By Kevin J Flynn
My research career on plankton ecophysiology has involved both empirical and modelling activities, on the basis that if we cannot model it adequately then we do not understand the subject adequately either. And of course, simulation models provide us with the only route to ‘see into the future’.
My involvement with iron (Fe) and plankton ecology stems from an interest in ammonium-nitrate-photosynthesis interactions in microalgal growth. We (Flynn & Hipkin 1999) built the first cybernetic description of these interactions, a model that was subsequently used to demonstrate that areas such as the mid N.Atlantic were close to being Fe-limited (Fasham et al. 2006). Around the same time, modelling work by others indicated that artificial Fe-fertilization of High Nitrate Low Chlorophyll (HNLC) areas would be unlikely to serve a useful purpose. Since then, however, significant developments in plankton research support an argument for a revisitation of the whole subject.
Plankton are not what we thought: why mixoplankton matter
Our understanding of the plankton food webs that supports all else in ocean ecology, traditionally cast as ‘phytoplankton-zooplankton’, has been upended through the mixoplankton paradigm that recognises that many ‘phytoplankton’ (including exemplar species – Mitra et al. 2023) perform both photosynthesis and phagotrophy. The consumption of bacteria (which are supremely adept at recovering nutrients from extremely low concentrations) provides mixoplanktonic microalgae with a mechanism to acquire micronutrients such as Fe and P (Mitra et al. 2014). This has the potential to retain Fe for longer in the photic zone, depending on the composition of the microalgal plankton communities. And we know that under climate change those communities are changing spatially and seasonally. The ramifications of these changes will be widespread through biogeochemistry and food webs. However, we understand little about them because we are not conducting the necessary experiments to determine rate processes and other data types required to build and test the required models.
Climate change has outpaced our ability to model plankton ecosystems
This, then, brings us to another development; the realisation that our plankton models are really not at all appropriate for the tasks we expect of them (Flynn et al. 2025). We need models that properly describe ecophysiology and food web dynamics; we need those for exploring many facets of marine research, and we certainly need them for the topic of Fe limitation and Fe-fertilization. Indeed, a combination of all the above raises profound questions over the conduct of earlier empirical and modelling studies on Fe and plankton, especially given that the world has literally changed over the 20-30 years since the last comprehensive studies were made of the topic.

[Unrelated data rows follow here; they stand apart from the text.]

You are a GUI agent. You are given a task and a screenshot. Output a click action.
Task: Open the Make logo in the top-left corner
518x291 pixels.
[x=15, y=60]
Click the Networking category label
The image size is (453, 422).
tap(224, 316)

From scepticism to support: reframing the problem
So, why do I support the work of Oceanry? I admit that I re-entered this arena as a strong sceptic. However, in addition to the foregoing topics, a major, arguably the major, new viewpoint concerns the term ‘Fe-fertilization’. Human activity, even setting aside that of anthropogenic influences on climate change, has long altered the chemistry of the ocean. This is most apparent in near-shore waters through eutrophication, but it is also apparent through changing patterns of weather altering inflows of nutrients from the land, including dust containing Fe, and even the removal of Fe by fishing.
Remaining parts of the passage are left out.